La copertina del libro “La cucina del putagé” (credits: Ristorante Cacciatori di Cartosio)
Non è un libro di ricette. È un atto di documentazione sistematica su un sistema culinario ancora vivo, praticato in 11 trattorie distribuite tra Langhe, Roero, Monferrato e Tortonese. Per orientare il lettore non piemontese, il volume si apre con un glossario dei termini dialettali: un'attenzione editoriale che dice già qualcosa sull'approccio del libro - rigore e accessibilità insieme. Il putagé - dal francese potage, la minestra di ortaggi - è nella lingua piemontese sia la stufa economica sia il verbo del cucinare per antonomasia. Anello di congiunzione tra il camino contadino e il gas del dopoguerra, è sopravvissuto ai margini della modernità là dove, scrive Bertello, «l'agreste perifericità è nutrimento della fierezza contadina». In pratica: nelle frazioni, nelle osterie di strada, nei borghi che il turismo enogastronomico di Barolo e Barbaresco non ha ancora raggiunto o trasfigurato.
Perché il putagé non è mai solo uno strumento di cottura: è un'organizzazione del tempo e dello spazio. Attorno a quella piastra si concentravano funzioni, gesti, relazioni. E, soprattutto, un ritmo: lento, adattivo, mai completamente controllabile. Bertello visita gli 11 esercizi e ne restituisce le storie con metodo rigoroso e prosa asciutta. All'Osteria Mollo di Torresina - storia documentata dal 1870 - è Letizia a portare avanti il lavoro di Santina, che ha costruito una cucina di stagione intorno alle verdure dell'orto, alla bàgna càda e al coniglio al civet. Alla Trattoria della Posta Da Geminio di Olmo Gentile, Annita, classe 1934, cucina il minestrone a ogg e a stìm - a occhio e a esperienza - e lo descrive con la stessa naturalezza con cui si descrive una cosa ovvia.
Alla Trattoria Salvetti di Paroldo, Clelia, classe 1958, conosce ogni segreto del fuoco, non spreca la cenere, tiene la bàgna càda in carta tutto l'anno. Nella Val Curone, Cristiana ed Elena - due giovani cuoche in frazioni diverse, in dialogo attraverso scambievoli sapori - hanno accettato di ibridare i loro putagé con il gas pur di non rinunciare alla piastra. Il filo che unisce questi ritratti non è la nostalgia, ma la competenza. Bertello la chiama sapienzialità: una conoscenza costruita per trasmissione orale, generazione dopo generazione, che non ha trovato forma scritta fino a questo libro. Pagina dopo pagina emergono figure più che piatti: donne che stanno “dietro al putagé”, espressione che diventa quasi una categoria culturale. Non è solo una posizione fisica - è un modo di intendere la cucina come cura del fuoco, come capacità di adattarsi, come sapere che non si misura in grammi o in minuti, ma in sensibilità.

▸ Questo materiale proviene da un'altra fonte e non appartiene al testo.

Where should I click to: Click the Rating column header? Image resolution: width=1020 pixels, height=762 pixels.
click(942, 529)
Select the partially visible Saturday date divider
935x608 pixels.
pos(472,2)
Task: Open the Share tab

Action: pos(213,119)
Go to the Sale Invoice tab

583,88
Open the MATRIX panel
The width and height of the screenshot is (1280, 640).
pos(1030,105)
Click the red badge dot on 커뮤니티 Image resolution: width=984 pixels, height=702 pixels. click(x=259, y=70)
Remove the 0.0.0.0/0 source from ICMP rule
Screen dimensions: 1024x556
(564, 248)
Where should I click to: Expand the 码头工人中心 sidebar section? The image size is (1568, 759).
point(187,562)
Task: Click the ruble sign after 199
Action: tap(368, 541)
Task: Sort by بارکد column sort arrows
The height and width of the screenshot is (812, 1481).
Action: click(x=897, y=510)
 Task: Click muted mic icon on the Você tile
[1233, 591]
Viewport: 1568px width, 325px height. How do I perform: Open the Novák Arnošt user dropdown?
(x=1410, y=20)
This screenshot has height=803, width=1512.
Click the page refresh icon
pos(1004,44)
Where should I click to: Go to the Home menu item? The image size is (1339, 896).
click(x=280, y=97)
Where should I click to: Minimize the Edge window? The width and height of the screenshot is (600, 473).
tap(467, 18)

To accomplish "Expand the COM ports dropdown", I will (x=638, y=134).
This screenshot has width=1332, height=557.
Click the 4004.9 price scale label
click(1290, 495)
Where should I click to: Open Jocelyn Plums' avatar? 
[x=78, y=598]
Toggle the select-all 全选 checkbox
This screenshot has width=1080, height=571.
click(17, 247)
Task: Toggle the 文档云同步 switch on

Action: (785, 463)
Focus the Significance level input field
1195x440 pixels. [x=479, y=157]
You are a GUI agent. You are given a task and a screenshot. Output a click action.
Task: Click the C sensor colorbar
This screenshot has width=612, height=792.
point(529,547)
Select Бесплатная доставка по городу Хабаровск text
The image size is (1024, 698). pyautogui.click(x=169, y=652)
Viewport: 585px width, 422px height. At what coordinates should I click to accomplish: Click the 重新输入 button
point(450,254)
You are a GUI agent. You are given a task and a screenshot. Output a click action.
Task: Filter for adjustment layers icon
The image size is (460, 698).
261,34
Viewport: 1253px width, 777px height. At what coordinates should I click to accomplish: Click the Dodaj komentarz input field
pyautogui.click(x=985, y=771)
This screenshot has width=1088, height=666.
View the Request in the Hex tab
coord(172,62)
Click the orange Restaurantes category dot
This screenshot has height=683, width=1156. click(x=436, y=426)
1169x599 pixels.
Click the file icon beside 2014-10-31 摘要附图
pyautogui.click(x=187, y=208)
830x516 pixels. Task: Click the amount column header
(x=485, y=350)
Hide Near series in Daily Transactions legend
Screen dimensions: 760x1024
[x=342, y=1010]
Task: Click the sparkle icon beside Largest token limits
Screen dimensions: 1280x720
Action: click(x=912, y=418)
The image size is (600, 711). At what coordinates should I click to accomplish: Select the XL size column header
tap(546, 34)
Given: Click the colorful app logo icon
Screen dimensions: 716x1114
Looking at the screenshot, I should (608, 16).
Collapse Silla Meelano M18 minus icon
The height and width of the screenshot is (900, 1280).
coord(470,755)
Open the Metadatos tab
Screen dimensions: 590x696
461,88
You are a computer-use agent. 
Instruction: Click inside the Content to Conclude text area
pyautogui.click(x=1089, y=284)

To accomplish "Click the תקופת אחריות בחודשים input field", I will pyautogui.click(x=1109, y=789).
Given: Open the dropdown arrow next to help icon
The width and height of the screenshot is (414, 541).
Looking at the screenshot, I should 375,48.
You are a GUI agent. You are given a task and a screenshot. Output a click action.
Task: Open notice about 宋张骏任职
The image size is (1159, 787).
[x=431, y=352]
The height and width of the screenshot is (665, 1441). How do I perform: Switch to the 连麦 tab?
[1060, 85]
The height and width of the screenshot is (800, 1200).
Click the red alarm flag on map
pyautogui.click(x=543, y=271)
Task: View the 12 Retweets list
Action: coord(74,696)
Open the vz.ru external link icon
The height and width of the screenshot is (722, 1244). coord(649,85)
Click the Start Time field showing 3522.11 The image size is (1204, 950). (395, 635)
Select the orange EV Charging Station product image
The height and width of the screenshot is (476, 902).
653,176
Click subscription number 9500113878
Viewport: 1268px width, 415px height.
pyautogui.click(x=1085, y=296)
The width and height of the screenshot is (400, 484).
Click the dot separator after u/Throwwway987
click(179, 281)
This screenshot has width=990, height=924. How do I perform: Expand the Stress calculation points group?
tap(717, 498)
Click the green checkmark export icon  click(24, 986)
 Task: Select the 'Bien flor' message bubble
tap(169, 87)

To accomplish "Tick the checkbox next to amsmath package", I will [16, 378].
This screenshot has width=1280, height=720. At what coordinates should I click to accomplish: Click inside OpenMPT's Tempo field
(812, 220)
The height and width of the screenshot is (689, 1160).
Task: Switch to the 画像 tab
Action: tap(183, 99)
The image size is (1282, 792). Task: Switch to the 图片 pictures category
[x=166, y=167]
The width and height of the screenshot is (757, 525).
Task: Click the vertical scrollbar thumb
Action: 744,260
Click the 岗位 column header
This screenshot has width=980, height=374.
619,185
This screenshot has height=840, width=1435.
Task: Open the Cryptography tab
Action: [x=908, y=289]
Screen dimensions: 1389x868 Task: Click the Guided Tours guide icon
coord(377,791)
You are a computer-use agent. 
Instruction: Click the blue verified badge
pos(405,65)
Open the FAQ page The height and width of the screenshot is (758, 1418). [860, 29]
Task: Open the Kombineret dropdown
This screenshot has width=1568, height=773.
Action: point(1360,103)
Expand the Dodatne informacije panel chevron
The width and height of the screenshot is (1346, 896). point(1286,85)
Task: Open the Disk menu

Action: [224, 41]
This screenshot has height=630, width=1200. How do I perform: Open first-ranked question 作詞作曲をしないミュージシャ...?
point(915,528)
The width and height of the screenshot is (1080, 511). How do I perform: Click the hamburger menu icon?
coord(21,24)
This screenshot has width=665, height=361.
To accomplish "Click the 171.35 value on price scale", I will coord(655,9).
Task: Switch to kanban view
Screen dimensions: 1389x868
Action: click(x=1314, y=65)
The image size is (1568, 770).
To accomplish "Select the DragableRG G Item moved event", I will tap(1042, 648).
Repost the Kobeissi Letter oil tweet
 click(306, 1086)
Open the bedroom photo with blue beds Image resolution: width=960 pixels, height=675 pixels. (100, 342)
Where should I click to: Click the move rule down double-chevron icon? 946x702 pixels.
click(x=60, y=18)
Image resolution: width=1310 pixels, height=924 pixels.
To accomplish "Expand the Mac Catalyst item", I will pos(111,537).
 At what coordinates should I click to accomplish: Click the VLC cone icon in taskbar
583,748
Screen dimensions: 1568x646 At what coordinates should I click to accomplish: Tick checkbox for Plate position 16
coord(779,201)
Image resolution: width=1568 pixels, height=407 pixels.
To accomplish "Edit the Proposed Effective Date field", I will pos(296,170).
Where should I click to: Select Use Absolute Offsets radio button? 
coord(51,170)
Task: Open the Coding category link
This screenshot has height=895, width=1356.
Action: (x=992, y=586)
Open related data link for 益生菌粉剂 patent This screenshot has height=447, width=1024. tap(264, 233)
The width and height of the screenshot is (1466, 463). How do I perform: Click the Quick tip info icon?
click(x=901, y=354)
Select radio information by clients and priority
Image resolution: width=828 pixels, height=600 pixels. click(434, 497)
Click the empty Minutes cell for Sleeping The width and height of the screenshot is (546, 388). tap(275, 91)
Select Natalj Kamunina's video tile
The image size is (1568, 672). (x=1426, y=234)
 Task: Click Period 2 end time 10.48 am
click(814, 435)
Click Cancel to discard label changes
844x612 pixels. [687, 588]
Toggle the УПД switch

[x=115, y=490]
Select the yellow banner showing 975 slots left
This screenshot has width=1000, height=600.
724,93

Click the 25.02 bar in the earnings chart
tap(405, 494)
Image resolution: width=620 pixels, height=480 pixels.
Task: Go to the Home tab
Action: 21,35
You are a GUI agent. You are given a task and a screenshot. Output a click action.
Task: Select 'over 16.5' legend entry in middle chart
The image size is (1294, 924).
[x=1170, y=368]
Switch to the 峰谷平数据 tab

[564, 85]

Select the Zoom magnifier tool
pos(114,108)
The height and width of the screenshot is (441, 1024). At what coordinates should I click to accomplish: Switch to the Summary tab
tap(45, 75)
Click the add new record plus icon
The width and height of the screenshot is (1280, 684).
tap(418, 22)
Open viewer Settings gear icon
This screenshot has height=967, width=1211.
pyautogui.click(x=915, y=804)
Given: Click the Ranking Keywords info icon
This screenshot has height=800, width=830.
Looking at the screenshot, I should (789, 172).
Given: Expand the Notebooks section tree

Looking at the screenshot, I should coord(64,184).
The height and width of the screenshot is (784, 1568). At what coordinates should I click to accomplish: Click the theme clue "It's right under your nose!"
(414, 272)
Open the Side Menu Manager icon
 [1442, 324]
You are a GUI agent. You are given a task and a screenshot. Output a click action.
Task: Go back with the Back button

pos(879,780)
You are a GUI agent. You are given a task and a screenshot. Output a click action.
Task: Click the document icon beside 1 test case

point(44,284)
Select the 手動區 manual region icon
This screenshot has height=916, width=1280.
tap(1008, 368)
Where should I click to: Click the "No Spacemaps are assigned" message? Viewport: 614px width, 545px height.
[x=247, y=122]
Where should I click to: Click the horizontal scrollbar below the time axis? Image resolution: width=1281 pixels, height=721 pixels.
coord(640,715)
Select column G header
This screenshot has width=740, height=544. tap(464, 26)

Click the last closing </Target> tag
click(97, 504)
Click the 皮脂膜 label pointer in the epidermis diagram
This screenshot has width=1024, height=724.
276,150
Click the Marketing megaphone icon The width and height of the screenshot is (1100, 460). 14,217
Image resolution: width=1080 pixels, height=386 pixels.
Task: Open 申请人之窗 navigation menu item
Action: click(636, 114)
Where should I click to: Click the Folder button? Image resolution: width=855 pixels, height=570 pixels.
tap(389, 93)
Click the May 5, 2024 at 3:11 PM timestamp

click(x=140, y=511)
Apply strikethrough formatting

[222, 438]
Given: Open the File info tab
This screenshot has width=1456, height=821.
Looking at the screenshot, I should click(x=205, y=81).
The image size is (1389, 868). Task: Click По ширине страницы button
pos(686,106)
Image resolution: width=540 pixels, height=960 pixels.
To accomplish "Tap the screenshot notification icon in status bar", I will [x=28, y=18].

Il sottotitolo - Saperi del fare e patrimoni di umanità - non è retorica: Bertello colloca questo lavoro nel quadro del patrimonio immateriale, accanto ai riconoscimenti Unesco. La tesi è che il valore culturale di queste colline non si esaurisce nei prodotti certificati, ma vive nei gesti e nelle conoscenze di chi quei prodotti li cucina da generazioni. Alla fine, il libro lascia una sensazione precisa: che il tema non sia il putagé in sé, ma il modo in cui scegliamo di stare nel tempo. La differenza tra cucinare per ottenere un risultato e cucinare per costruire un rapporto.